_EXERCISE REQUIREMENTS_
The word "agent" marks the lines to find; copy every such line from the data below.

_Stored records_
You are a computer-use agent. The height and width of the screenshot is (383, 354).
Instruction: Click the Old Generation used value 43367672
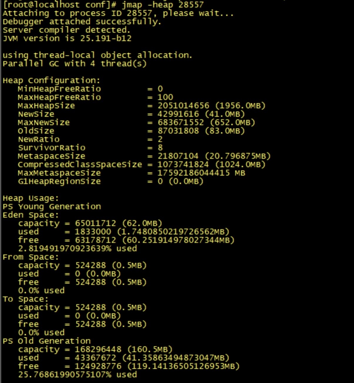coord(95,358)
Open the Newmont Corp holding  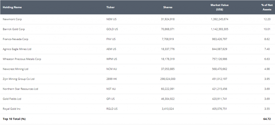click(x=12, y=19)
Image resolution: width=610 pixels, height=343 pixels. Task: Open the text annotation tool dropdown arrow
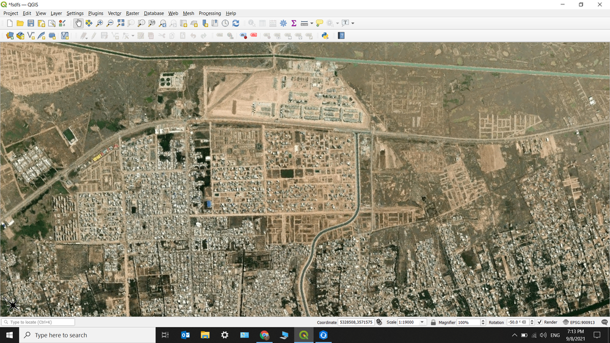352,23
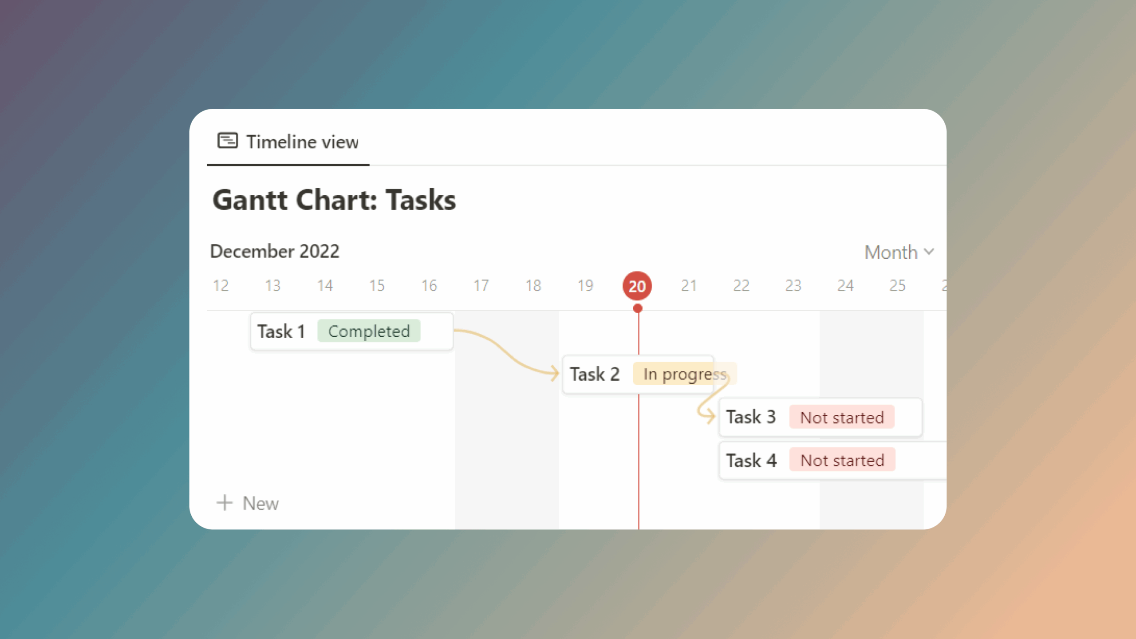Click the red today marker circle
This screenshot has height=639, width=1136.
point(637,285)
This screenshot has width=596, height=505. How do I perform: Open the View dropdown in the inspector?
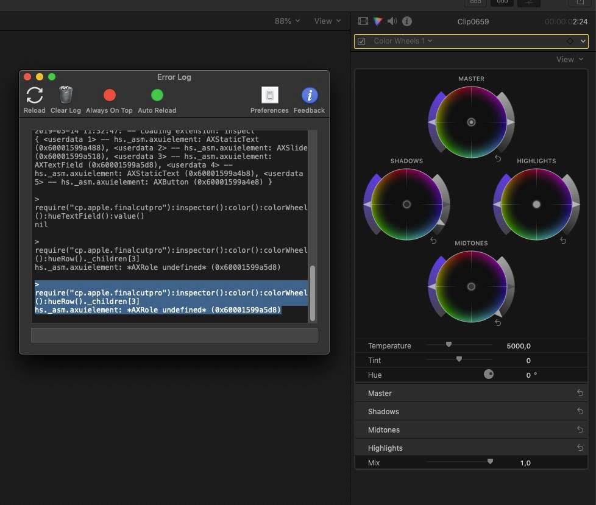(569, 59)
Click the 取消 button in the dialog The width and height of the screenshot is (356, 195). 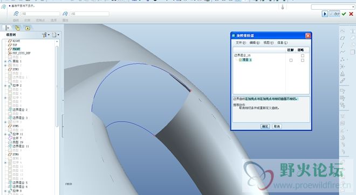277,126
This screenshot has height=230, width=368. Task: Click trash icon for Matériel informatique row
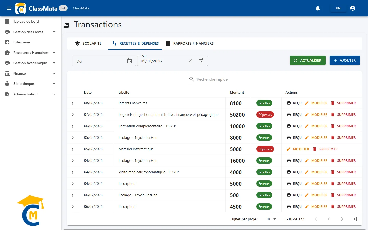coord(315,149)
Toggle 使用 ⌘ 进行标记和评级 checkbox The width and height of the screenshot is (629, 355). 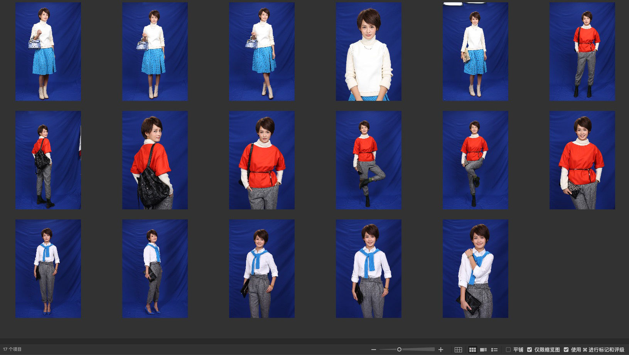(x=566, y=350)
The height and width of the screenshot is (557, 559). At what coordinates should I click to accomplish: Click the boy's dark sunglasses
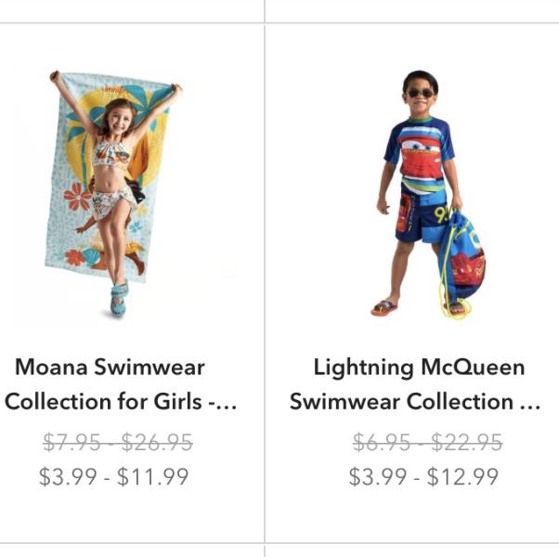pyautogui.click(x=421, y=94)
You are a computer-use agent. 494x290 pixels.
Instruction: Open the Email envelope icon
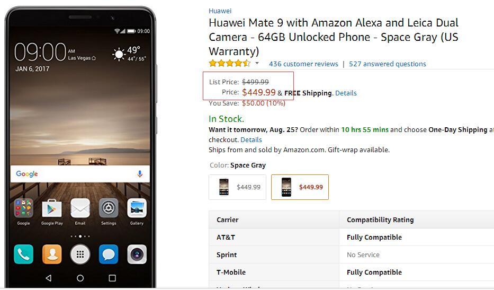coord(80,208)
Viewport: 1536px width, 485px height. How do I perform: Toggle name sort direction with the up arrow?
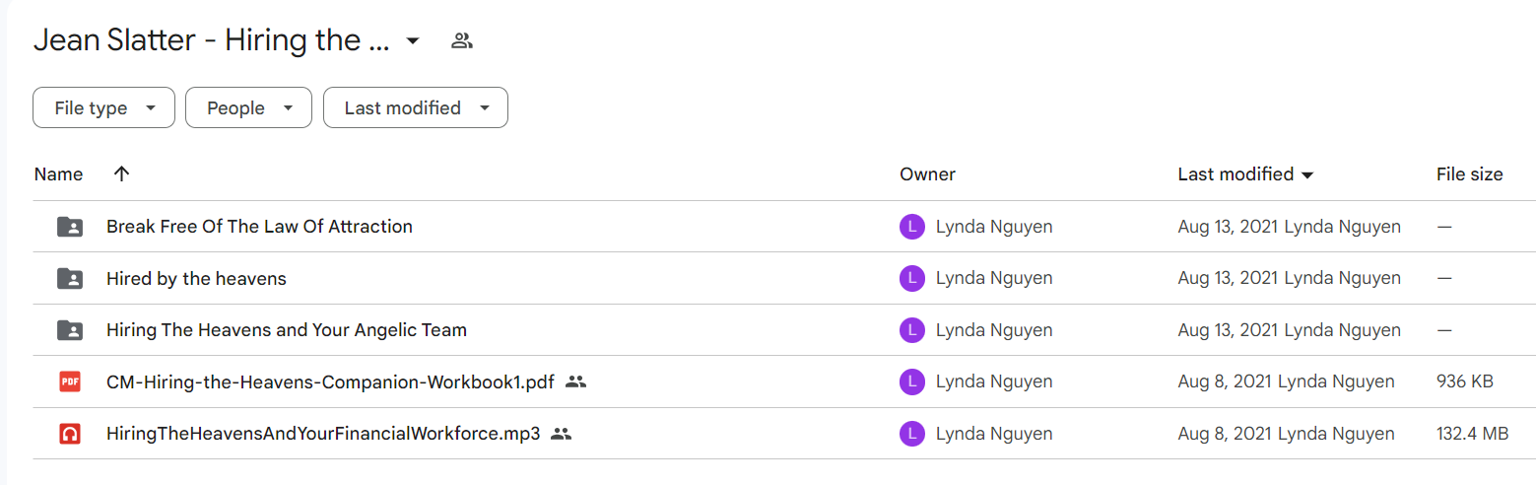(121, 173)
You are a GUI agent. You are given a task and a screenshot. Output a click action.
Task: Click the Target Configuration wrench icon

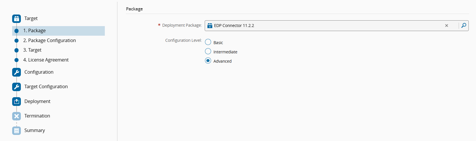(x=17, y=87)
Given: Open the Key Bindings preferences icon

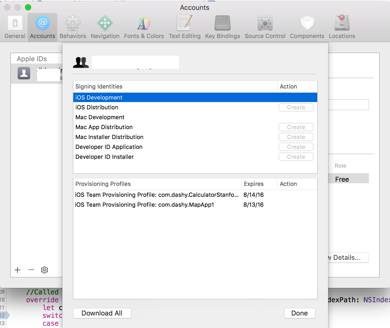Looking at the screenshot, I should (x=222, y=26).
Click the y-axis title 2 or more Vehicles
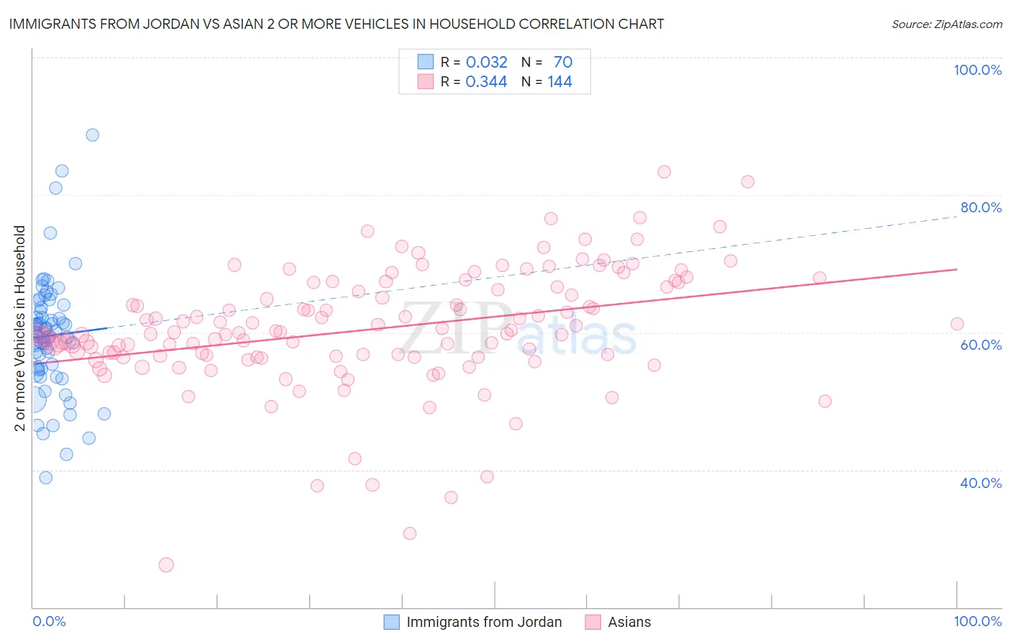1011x642 pixels. [19, 328]
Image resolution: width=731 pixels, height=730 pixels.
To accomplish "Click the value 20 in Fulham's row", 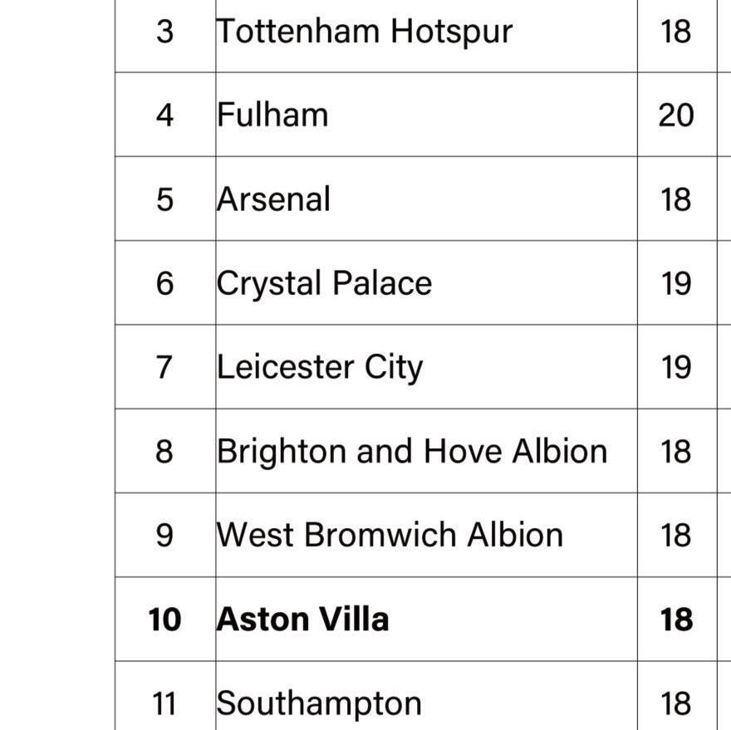I will click(x=676, y=115).
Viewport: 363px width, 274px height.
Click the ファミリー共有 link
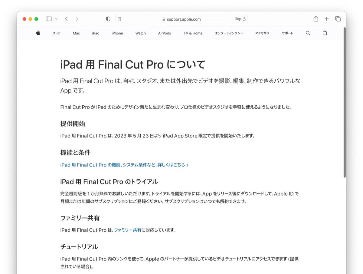coord(127,230)
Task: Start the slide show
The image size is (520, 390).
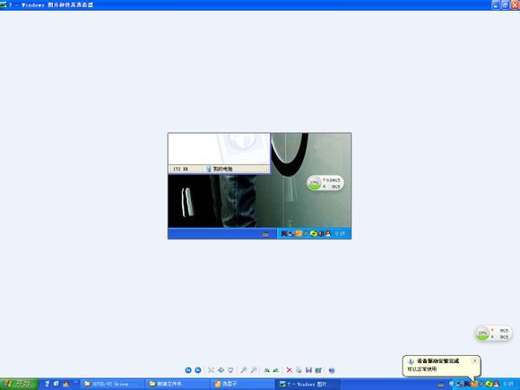Action: [x=230, y=370]
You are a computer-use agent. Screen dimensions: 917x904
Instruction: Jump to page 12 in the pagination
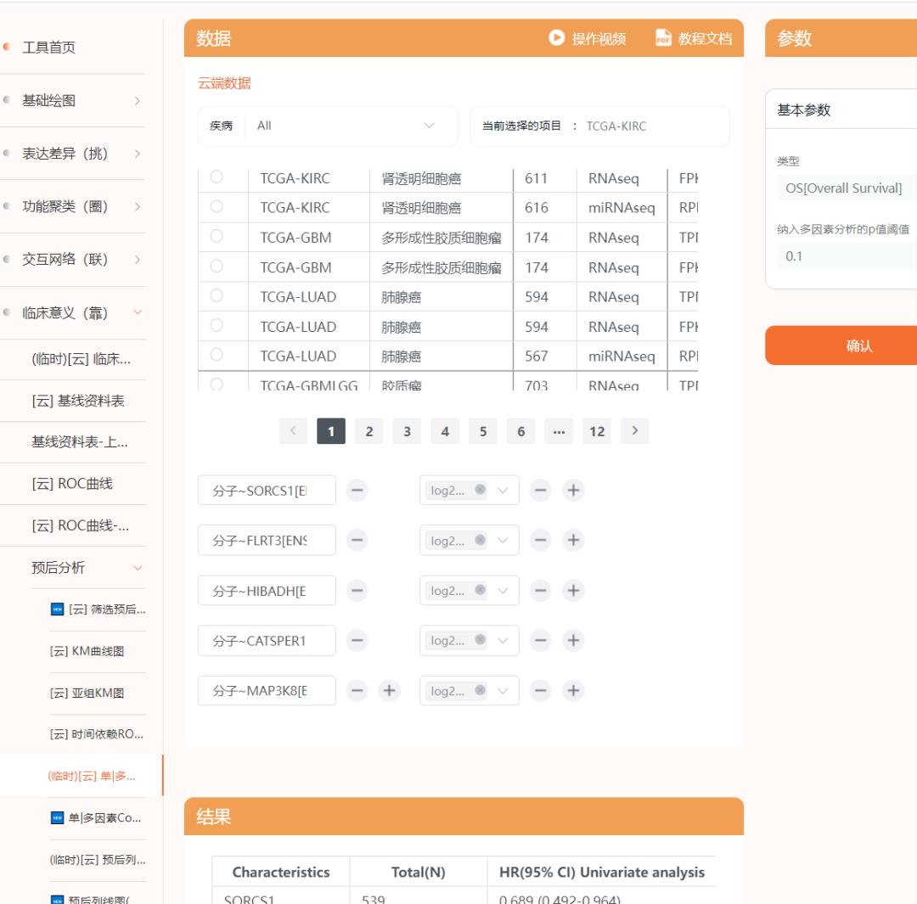click(x=597, y=431)
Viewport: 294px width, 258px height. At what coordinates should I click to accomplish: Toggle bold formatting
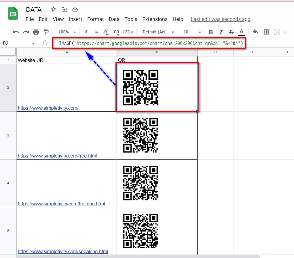(211, 32)
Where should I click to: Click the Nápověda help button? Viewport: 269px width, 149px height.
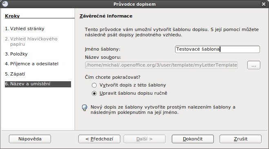pos(30,139)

_RESPONSE BELOW_
You are a computer-use agent. The height and width of the screenshot is (383, 354).
You are a computer-use agent. 494x290 pixels.
You are a GUI agent. You are given a task and a screenshot. Output a click action.
You are a computer-use agent. Screen dimensions: 917x904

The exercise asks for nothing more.